Virtuous efficiency. For whom?
At my usual coffee shop the other day, two of the workers stood by the point-of-sale terminal, discussing how to best put in an order. “Do we put it in as a bacon & egg roll, and then remove the bacon and add cheese and avocado, or is it better to just put in a whole new item?” This went on for a few minutes. Standing behind them (it’s a tiny kitchen) was the chef, who joked to me that he was about to get a very confusing order.
There was something about this situation that troubled me. Why didn’t they just tell the chef what they wanted? It wasn’t like it was super busy. What ever happened to pen and paper? In the time they spent discussing which was the “most efficient method”, they couldn’t completed both of them! Their goal of efficiency prevented them from being efficient.

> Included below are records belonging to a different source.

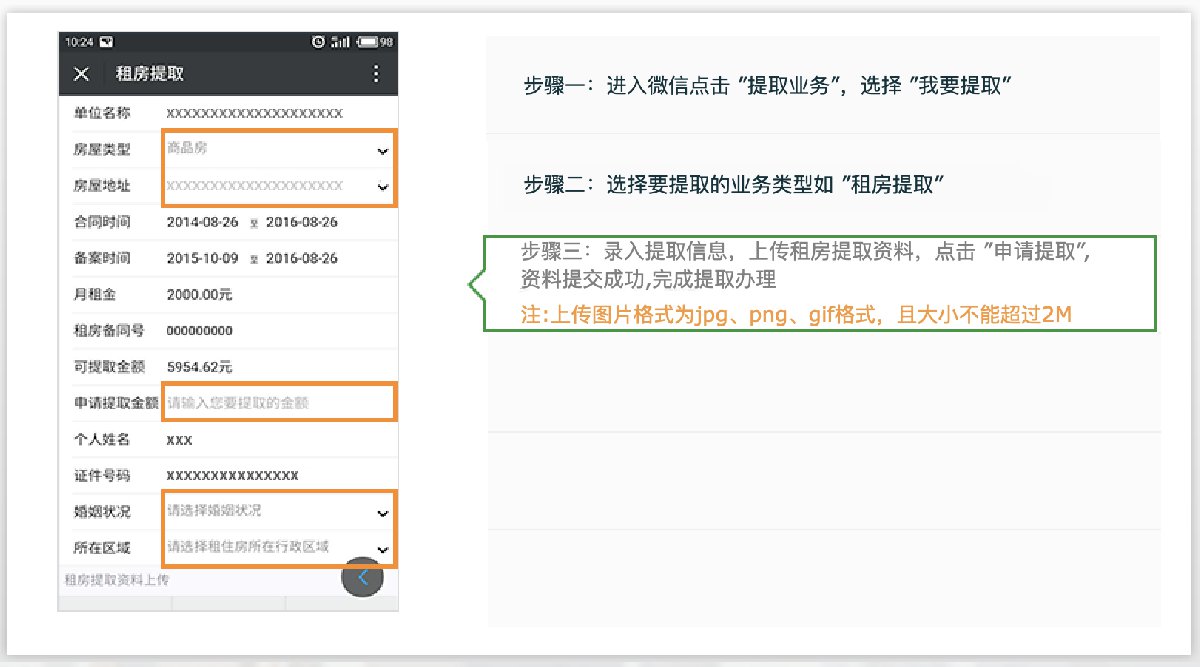This screenshot has height=667, width=1200.
Task: Click the 可提取金额 value 5954.62元
Action: [199, 367]
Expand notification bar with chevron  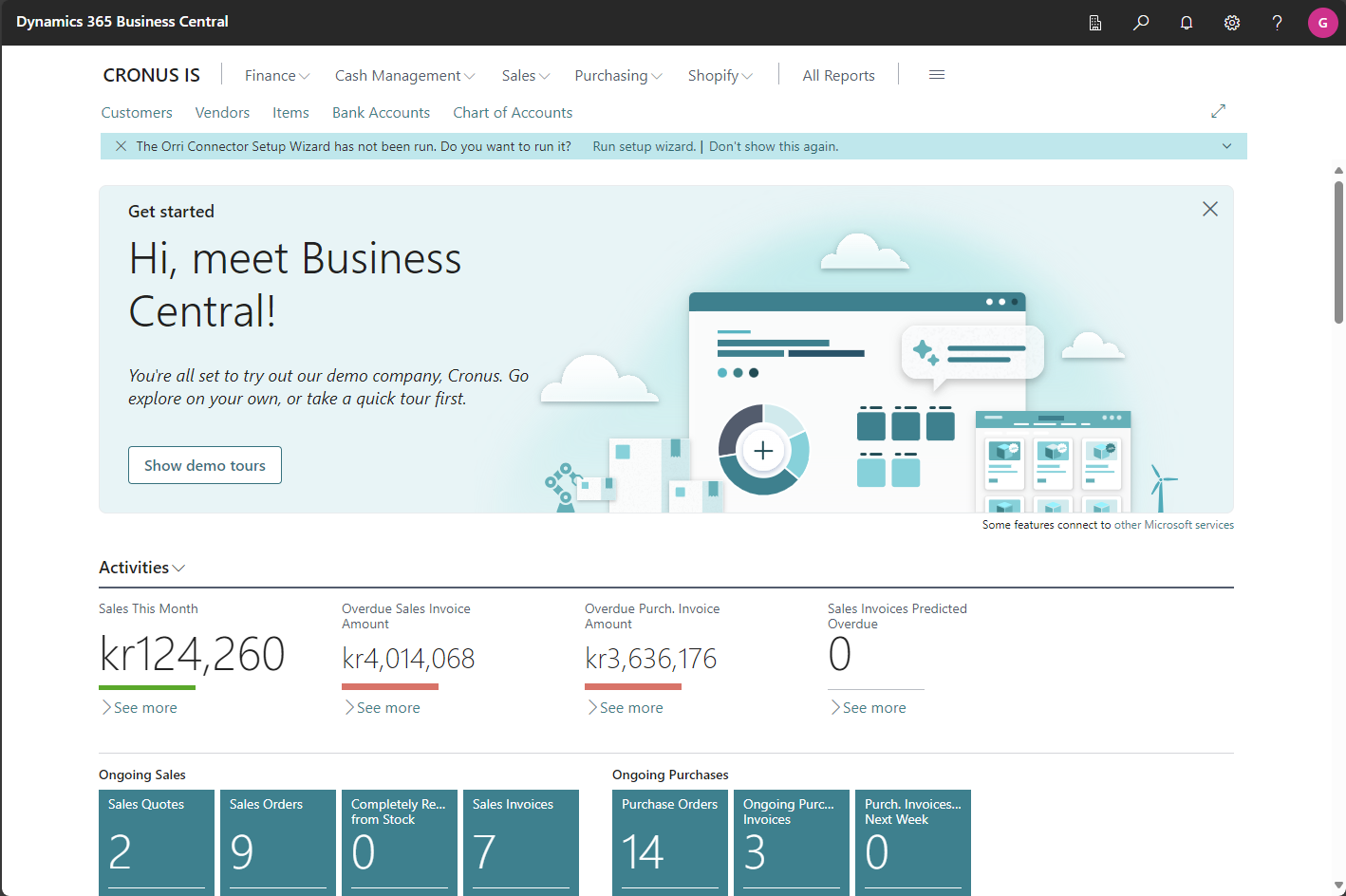[x=1226, y=146]
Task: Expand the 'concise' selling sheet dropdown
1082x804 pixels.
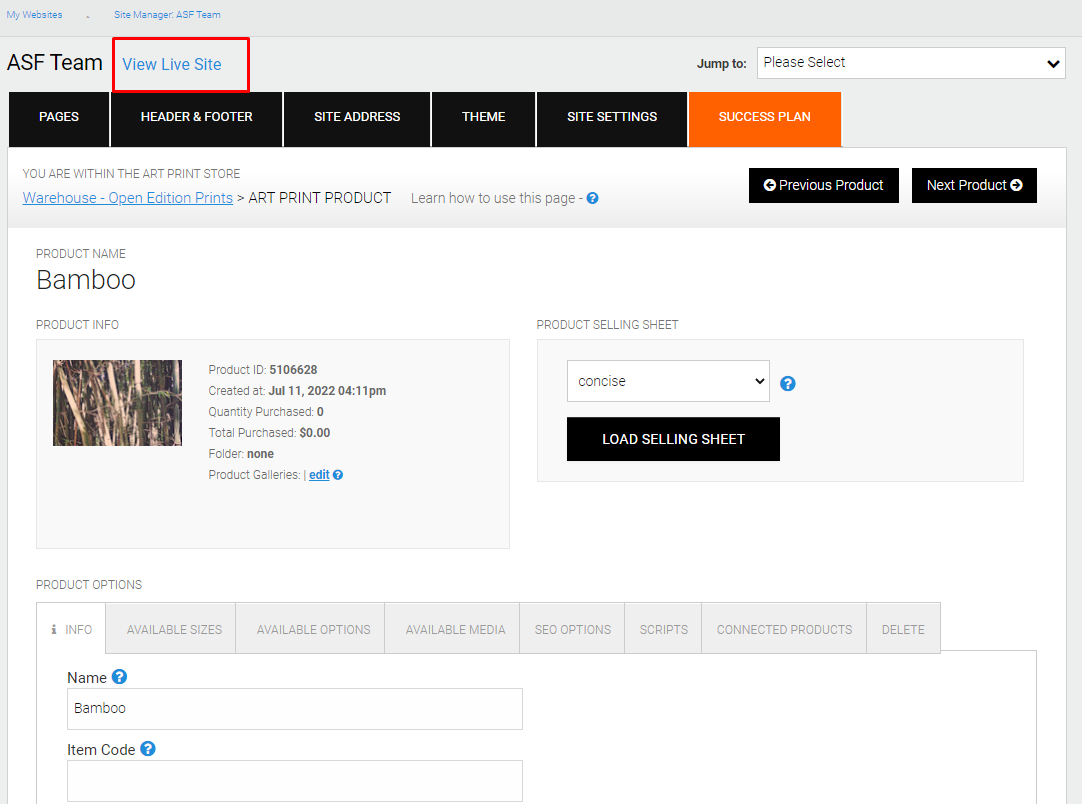Action: tap(668, 381)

Of course, we need to put the data into the point-of-sale terminal so we can charge the customer the right amount, so we can keep tabs on stock levels, so we can appropriately manage their profit-loss, and so we can pay the correct amount of tax when the time comes. It was not only the terminal which is part of this wider system, but the people themselves (don’t worry, I’m not going to go into a whole Marxist rant here, so you’re safe - this time!).
It appears to me that the very presence of this device, the point-of-sale terminal, has influenced the workers to a point where they value efficiency as the main virtue, even if it means they spend more time working out how to be efficient. Technology asks us to do this all the time, it’s not new. And yes, designers can certainly look at how to make their interfaces more adaptable to edge cases, but that isn’t what interests me here. It is the presence of this device that demands that we act in a certain way, enter the information in specific fields, at particular times, so that the rest of the system can function as designed.
In The Technological Society, Jacques Ellul, a French philosopher and sociologist, argued that:
“true technique will know how to maintain the illusion of liberty, choice, and individuality; but these will have been carefully calculated so that they will be integrated into the mathematical reality merely as appearances.”
- Jacques Ellul, 1954, The Technological Society (Translated by John Wilkinson in 1964), p. 139
This is exactly the short scene that I witnessed. Technique, for Ellul, might also be called “technicist society” or “technological society”. A society where its people are co-constituted with technology. In this way, the presence of the point-of-sale terminal, and all its associated connections, enframes the individuals into seeing their world in a particular way. Specifically, one where efficiency for the machine is more highly valued - it’s important to put the information into the device in the most efficient way possible, even if it takes us longer to figure out what the most efficient way actually is.